Numéro de dossier : 3077050.
La cession de créance de la société NACC devenue VERALTIS est objectivée par l’attestation notariée et les notfications faites.
Par ailleurs, aucun élément ne permettre de remettre en cause la cession de créance entre la société Versaltis et la société B-SQUARED INVESTMENTS s.a.r.l signifiée dans les premières conclusions enregistrées par RPVA et ses pièces déposées le 1er juin 2023.
Par ailleurs, la cession de créance emportant accessoires de la créance, elle emporte de ce fait les titres exécutoires obtenus pour le paiement de la créance.
La société B-SQUARED INVESTMENTS s.a.r.l subrogée dans les droits de la société NACC subrogée dans les droits de la Banque de Tahiti peut parfaitement se prévaloir de la déclaration de créance faite par la banque de Tahiti entre les mains de Me [O] [A] le 25 janvier 2012 et définitivement admise par ordonnance du 28 juin 2023 et dont les numéros de créance correspondent.
Il y a lieu par conséquent de déclarer recevable l’intervention volontaire de la société NACC devenue VERLATIS ainsi que les demandes de la société B-SQUARED INVESTMENTS.
Sur la demande de dommages et intérêts pour procédure abusive.
Selon l’article premier du code de procédure civile de la Polynésie française alinéa 3 que celui qui agit en justice de manière dilatoire ou abusive peut être condamné à une amende civile de 20.000 à 200.000 francs.
Il résulte de l’article 1382 du code civil que celui qui a agi en justice de manière abusive peut être condamné à des dommages et intérêts au profit de celui qui en a subi un préjudice.
La cour n’a décelé dans la procédure engagée par M. [I] [P] représenté en appel par le mandataire liquidateur ni volonté dilatoire, ni absence manifeste de fondement, ni caractère malveillant de l’action, ni leur droit d’agir en justice a dégénéré en abus. Il convient par conséquent de rejeter la demande de la société B-SQUARED INVESTMENTS à ce titre.
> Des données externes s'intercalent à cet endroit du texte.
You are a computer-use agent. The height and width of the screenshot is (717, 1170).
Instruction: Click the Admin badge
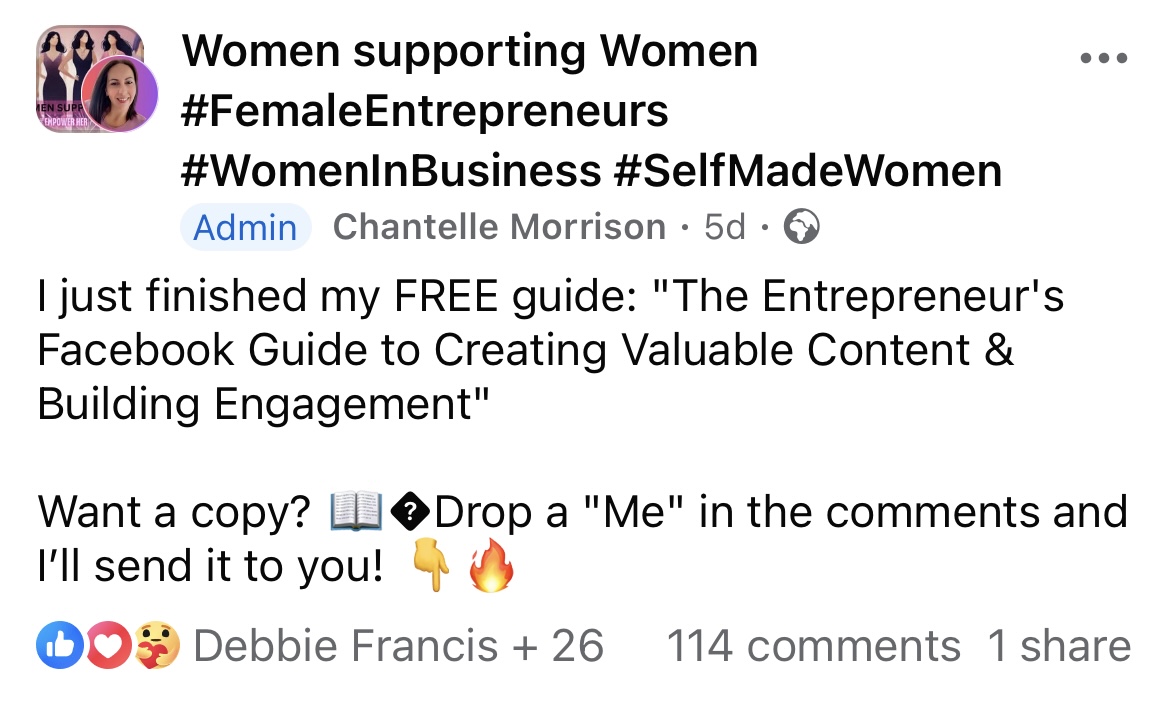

Sur les dépens et les frais irrépétibles.
Me [O] [A] es qualité de mandataire liquidateur de M. [I] [P] sera condamné aux dépens.
L’équité ne commande pas de faire application des dispositions de l’atricle 407 au bénéfice de l’une quelconque des parties. Les demandes à ce titre seront rejetées.
PAR CES MOTIFS,
Statuant contradictoirement, en matière commerciale, publiquement et en dernier ressort ;
Déclare M. [I] [P] représenté par son mandataire liquidateur Me [O] [A] irrecevable en son appel,
Statuant à nouveau,
Rejette l’exception de nullité de l’intervention volontaire de la société NACC devenue VERLATIS ASSET MANAGEMENT,
Déclare recevable l’intervention volontaire de la société NACC devenue VERLATIS ASSET MANAGEMENT,
Déclare recevables les demandes de la société B-SQUARED INVESTMENTS, subrogée dans les droits de la société VERLATIS ASSET MANAGEMENT,
Rejette toutes prétentions plus amples et contraires des parties,
Condamne M. [I] [P] représenté par son mandataire liquidateur Me [O] [A] aux dépens.
Prononcé à Papeete, le 26 juin 2025.